*REQUIRED TASK*. Turn the data below into a JSON list of strings with one string for each line, skipping any blank lines.

Stored dataset items:
☆ ☆ ☆ ☆ ☆ ☆ ☆

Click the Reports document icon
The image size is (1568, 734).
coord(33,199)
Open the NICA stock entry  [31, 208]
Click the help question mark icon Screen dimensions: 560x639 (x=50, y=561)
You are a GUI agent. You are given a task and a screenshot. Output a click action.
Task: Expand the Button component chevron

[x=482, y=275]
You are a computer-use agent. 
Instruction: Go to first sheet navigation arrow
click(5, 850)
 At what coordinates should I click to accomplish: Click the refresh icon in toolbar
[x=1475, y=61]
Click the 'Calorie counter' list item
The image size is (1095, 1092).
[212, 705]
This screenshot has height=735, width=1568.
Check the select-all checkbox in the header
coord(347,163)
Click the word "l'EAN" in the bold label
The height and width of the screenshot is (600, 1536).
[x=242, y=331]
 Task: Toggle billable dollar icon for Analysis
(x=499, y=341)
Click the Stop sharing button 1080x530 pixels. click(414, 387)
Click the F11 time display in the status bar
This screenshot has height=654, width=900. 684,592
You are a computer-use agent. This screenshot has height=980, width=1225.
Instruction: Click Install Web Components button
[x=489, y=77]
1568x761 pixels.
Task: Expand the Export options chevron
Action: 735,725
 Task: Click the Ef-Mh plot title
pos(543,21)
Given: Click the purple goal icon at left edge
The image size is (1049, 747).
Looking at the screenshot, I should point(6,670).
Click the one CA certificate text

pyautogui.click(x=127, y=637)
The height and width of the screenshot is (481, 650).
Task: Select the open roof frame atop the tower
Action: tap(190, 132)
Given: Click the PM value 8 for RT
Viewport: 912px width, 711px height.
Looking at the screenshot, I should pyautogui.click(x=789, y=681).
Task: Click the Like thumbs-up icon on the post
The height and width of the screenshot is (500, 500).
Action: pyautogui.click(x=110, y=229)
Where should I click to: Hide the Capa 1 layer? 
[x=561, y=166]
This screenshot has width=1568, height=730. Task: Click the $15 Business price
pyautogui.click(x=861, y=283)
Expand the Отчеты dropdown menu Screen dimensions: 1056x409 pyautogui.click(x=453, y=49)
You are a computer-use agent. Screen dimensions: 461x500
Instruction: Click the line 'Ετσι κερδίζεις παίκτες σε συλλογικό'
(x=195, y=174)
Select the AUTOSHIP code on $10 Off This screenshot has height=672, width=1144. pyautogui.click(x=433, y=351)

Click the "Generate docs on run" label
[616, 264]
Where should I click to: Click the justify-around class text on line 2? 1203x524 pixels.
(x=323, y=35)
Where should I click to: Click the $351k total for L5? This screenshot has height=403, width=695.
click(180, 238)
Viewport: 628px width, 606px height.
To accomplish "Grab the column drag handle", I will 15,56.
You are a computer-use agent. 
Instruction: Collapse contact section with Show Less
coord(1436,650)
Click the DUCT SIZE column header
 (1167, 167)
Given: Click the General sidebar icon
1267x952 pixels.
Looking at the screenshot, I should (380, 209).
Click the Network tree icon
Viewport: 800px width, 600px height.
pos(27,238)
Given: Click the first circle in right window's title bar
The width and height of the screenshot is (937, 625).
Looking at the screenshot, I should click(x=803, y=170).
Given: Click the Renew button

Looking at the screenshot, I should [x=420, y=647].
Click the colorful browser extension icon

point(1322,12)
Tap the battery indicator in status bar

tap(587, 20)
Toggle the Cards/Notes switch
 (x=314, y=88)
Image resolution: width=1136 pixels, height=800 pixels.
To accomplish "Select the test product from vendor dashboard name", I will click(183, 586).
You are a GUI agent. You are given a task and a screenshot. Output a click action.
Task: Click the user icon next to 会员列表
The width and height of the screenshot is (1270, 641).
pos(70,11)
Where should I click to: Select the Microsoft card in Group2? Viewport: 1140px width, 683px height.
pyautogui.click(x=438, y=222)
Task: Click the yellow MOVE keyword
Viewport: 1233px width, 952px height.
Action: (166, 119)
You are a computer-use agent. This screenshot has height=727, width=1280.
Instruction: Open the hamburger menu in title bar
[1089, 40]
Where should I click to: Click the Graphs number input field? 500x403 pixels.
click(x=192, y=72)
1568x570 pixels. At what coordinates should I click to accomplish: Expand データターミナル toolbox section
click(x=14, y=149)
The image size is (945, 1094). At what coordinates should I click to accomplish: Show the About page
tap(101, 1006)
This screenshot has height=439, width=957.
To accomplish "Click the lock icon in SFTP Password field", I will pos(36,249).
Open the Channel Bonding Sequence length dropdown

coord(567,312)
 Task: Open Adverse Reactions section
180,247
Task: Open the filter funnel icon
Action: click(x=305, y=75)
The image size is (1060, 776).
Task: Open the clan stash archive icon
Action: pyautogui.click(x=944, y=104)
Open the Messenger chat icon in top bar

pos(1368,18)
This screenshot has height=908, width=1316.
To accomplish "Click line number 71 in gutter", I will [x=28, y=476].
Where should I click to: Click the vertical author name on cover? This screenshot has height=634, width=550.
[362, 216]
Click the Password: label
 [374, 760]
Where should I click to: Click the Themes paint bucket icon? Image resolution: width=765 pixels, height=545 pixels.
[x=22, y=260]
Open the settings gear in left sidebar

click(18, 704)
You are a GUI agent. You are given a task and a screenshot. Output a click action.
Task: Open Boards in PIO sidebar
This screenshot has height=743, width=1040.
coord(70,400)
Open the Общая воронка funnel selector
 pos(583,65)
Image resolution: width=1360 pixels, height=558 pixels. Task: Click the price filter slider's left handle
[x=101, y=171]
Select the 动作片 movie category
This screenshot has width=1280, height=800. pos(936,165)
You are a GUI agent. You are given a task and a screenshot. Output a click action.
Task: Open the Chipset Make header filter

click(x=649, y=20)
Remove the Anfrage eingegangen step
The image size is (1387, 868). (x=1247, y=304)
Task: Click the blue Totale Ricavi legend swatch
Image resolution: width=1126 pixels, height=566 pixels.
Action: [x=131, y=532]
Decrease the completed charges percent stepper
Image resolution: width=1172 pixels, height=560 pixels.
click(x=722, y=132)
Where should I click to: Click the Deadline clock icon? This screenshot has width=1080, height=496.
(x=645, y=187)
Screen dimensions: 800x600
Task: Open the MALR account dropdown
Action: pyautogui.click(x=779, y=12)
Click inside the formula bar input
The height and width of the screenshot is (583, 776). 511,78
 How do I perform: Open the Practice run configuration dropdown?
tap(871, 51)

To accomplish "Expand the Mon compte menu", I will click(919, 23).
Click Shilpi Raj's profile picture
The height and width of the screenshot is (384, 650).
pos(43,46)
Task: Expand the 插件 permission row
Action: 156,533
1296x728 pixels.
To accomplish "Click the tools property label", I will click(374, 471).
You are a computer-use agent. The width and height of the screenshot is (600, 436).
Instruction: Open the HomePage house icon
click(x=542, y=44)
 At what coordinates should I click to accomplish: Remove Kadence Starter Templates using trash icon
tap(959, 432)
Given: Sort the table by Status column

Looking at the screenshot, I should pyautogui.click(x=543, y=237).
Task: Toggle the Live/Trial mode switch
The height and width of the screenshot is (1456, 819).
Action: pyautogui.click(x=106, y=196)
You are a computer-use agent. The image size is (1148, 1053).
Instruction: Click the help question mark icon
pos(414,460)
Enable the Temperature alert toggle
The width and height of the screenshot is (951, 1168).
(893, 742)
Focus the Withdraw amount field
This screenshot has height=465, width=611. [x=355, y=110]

☆ ☆ ☆ ☆ ☆ ☆ ☆

*RESULT OF THIS TASK*.
[
  "Click the Reports document icon",
  "The image size is (1568, 734).",
  "coord(33,199)",
  "Open the NICA stock entry  [31, 208]",
  "Click the help question mark icon Screen dimensions: 560x639 (x=50, y=561)",
  "You are a GUI agent. You are given a task and a screenshot. Output a click action.",
  "Task: Expand the Button component chevron",
  "[x=482, y=275]",
  "You are a computer-use agent. ",
  "Instruction: Go to first sheet navigation arrow",
  "click(5, 850)",
  " At what coordinates should I click to accomplish: Click the refresh icon in toolbar",
  "[x=1475, y=61]",
  "Click the 'Calorie counter' list item",
  "The image size is (1095, 1092).",
  "[212, 705]",
  "This screenshot has height=735, width=1568.",
  "Check the select-all checkbox in the header",
  "coord(347,163)",
  "Click the word \"l'EAN\" in the bold label",
  "The height and width of the screenshot is (600, 1536).",
  "[x=242, y=331]",
  " Task: Toggle billable dollar icon for Analysis",
  "(x=499, y=341)",
  "Click the Stop sharing button 1080x530 pixels. click(414, 387)",
  "Click the F11 time display in the status bar",
  "This screenshot has height=654, width=900. 684,592",
  "You are a computer-use agent. This screenshot has height=980, width=1225.",
  "Instruction: Click Install Web Components button",
  "[x=489, y=77]",
  "1568x761 pixels.",
  "Task: Expand the Export options chevron",
  "Action: 735,725",
  " Task: Click the Ef-Mh plot title",
  "pos(543,21)",
  "Given: Click the purple goal icon at left edge",
  "The image size is (1049, 747).",
  "Looking at the screenshot, I should point(6,670).",
  "Click the one CA certificate text",
  "pyautogui.click(x=127, y=637)",
  "The height and width of the screenshot is (481, 650).",
  "Task: Select the open roof frame atop the tower",
  "Action: tap(190, 132)",
  "Given: Click the PM value 8 for RT",
  "Viewport: 912px width, 711px height.",
  "Looking at the screenshot, I should pyautogui.click(x=789, y=681).",
  "Task: Click the Like thumbs-up icon on the post",
  "The height and width of the screenshot is (500, 500).",
  "Action: pyautogui.click(x=110, y=229)",
  "Where should I click to: Hide the Capa 1 layer? ",
  "[x=561, y=166]",
  "This screenshot has width=1568, height=730. Task: Click the $15 Business price",
  "pyautogui.click(x=861, y=283)",
  "Expand the Отчеты dropdown menu Screen dimensions: 1056x409 pyautogui.click(x=453, y=49)",
  "You are a computer-use agent. Screen dimensions: 461x500",
  "Instruction: Click the line 'Ετσι κερδίζεις παίκτες σε συλλογικό'",
  "(x=195, y=174)",
  "Select the AUTOSHIP code on $10 Off This screenshot has height=672, width=1144. pyautogui.click(x=433, y=351)",
  "Click the \"Generate docs on run\" label",
  "[616, 264]",
  "Where should I click to: Click the justify-around class text on line 2? 1203x524 pixels.",
  "(x=323, y=35)",
  "Where should I click to: Click the $351k total for L5? This screenshot has height=403, width=695.",
  "click(180, 238)",
  "Viewport: 628px width, 606px height.",
  "To accomplish \"Grab the column drag handle\", I will 15,56.",
  "You are a computer-use agent. ",
  "Instruction: Collapse contact section with Show Less",
  "coord(1436,650)",
  "Click the DUCT SIZE column header",
  " (1167, 167)",
  "Given: Click the General sidebar icon",
  "1267x952 pixels.",
  "Looking at the screenshot, I should (380, 209).",
  "Click the Network tree icon",
  "Viewport: 800px width, 600px height.",
  "pos(27,238)",
  "Given: Click the first circle in right window's title bar",
  "The width and height of the screenshot is (937, 625).",
  "Looking at the screenshot, I should click(x=803, y=170).",
  "Given: Click the Renew button",
  "Looking at the screenshot, I should [x=420, y=647].",
  "Click the colorful browser extension icon",
  "point(1322,12)",
  "Tap the battery indicator in status bar",
  "tap(587, 20)",
  "Toggle the Cards/Notes switch",
  " (x=314, y=88)",
  "Image resolution: width=1136 pixels, height=800 pixels.",
  "To accomplish \"Select the test product from vendor dashboard name\", I will click(183, 586).",
  "You are a GUI agent. You are given a task and a screenshot. Output a click action.",
  "Task: Click the user icon next to 会员列表",
  "The width and height of the screenshot is (1270, 641).",
  "pos(70,11)",
  "Where should I click to: Select the Microsoft card in Group2? Viewport: 1140px width, 683px height.",
  "pyautogui.click(x=438, y=222)",
  "Task: Click the yellow MOVE keyword",
  "Viewport: 1233px width, 952px height.",
  "Action: (166, 119)",
  "You are a computer-use agent. This screenshot has height=727, width=1280.",
  "Instruction: Open the hamburger menu in title bar",
  "[1089, 40]",
  "Where should I click to: Click the Graphs number input field? 500x403 pixels.",
  "click(x=192, y=72)",
  "1568x570 pixels. At what coordinates should I click to accomplish: Expand データターミナル toolbox section",
  "click(x=14, y=149)",
  "The image size is (945, 1094). At what coordinates should I click to accomplish: Show the About page",
  "tap(101, 1006)",
  "This screenshot has height=439, width=957.",
  "To accomplish \"Click the lock icon in SFTP Password field\", I will pos(36,249).",
  "Open the Channel Bonding Sequence length dropdown",
  "coord(567,312)",
  " Task: Open Adverse Reactions section",
  "180,247",
  "Task: Open the filter funnel icon",
  "Action: click(x=305, y=75)",
  "The image size is (1060, 776).",
  "Task: Open the clan stash archive icon",
  "Action: pyautogui.click(x=944, y=104)",
  "Open the Messenger chat icon in top bar",
  "pos(1368,18)",
  "This screenshot has height=908, width=1316.",
  "To accomplish \"Click line number 71 in gutter\", I will [x=28, y=476].",
  "Where should I click to: Click the vertical author name on cover? This screenshot has height=634, width=550.",
  "[362, 216]",
  "Click the Password: label",
  " [374, 760]",
  "Where should I click to: Click the Themes paint bucket icon? Image resolution: width=765 pixels, height=545 pixels.",
  "[x=22, y=260]",
  "Open the settings gear in left sidebar",
  "click(18, 704)",
  "You are a GUI agent. You are given a task and a screenshot. Output a click action.",
  "Task: Open Boards in PIO sidebar",
  "This screenshot has height=743, width=1040.",
  "coord(70,400)",
  "Open the Общая воронка funnel selector",
  " pos(583,65)",
  "Image resolution: width=1360 pixels, height=558 pixels. Task: Click the price filter slider's left handle",
  "[x=101, y=171]",
  "Select the 动作片 movie category",
  "This screenshot has width=1280, height=800. pos(936,165)",
  "You are a GUI agent. You are given a task and a screenshot. Output a click action.",
  "Task: Open the Chipset Make header filter",
  "click(x=649, y=20)",
  "Remove the Anfrage eingegangen step",
  "The image size is (1387, 868). (x=1247, y=304)",
  "Task: Click the blue Totale Ricavi legend swatch",
  "Image resolution: width=1126 pixels, height=566 pixels.",
  "Action: [x=131, y=532]",
  "Decrease the completed charges percent stepper",
  "Image resolution: width=1172 pixels, height=560 pixels.",
  "click(x=722, y=132)",
  "Where should I click to: Click the Deadline clock icon? This screenshot has width=1080, height=496.",
  "(x=645, y=187)",
  "Screen dimensions: 800x600",
  "Task: Open the MALR account dropdown",
  "Action: pyautogui.click(x=779, y=12)",
  "Click inside the formula bar input",
  "The height and width of the screenshot is (583, 776). 511,78",
  " How do I perform: Open the Practice run configuration dropdown?",
  "tap(871, 51)",
  "To accomplish \"Expand the Mon compte menu\", I will click(919, 23).",
  "Click Shilpi Raj's profile picture",
  "The height and width of the screenshot is (384, 650).",
  "pos(43,46)",
  "Task: Expand the 插件 permission row",
  "Action: 156,533",
  "1296x728 pixels.",
  "To accomplish \"Click the tools property label\", I will click(374, 471).",
  "You are a computer-use agent. The width and height of the screenshot is (600, 436).",
  "Instruction: Open the HomePage house icon",
  "click(x=542, y=44)",
  " At what coordinates should I click to accomplish: Remove Kadence Starter Templates using trash icon",
  "tap(959, 432)",
  "Given: Sort the table by Status column",
  "Looking at the screenshot, I should pyautogui.click(x=543, y=237).",
  "Task: Toggle the Live/Trial mode switch",
  "The height and width of the screenshot is (1456, 819).",
  "Action: pyautogui.click(x=106, y=196)",
  "You are a computer-use agent. The image size is (1148, 1053).",
  "Instruction: Click the help question mark icon",
  "pos(414,460)",
  "Enable the Temperature alert toggle",
  "The width and height of the screenshot is (951, 1168).",
  "(893, 742)",
  "Focus the Withdraw amount field",
  "This screenshot has height=465, width=611. [x=355, y=110]"
]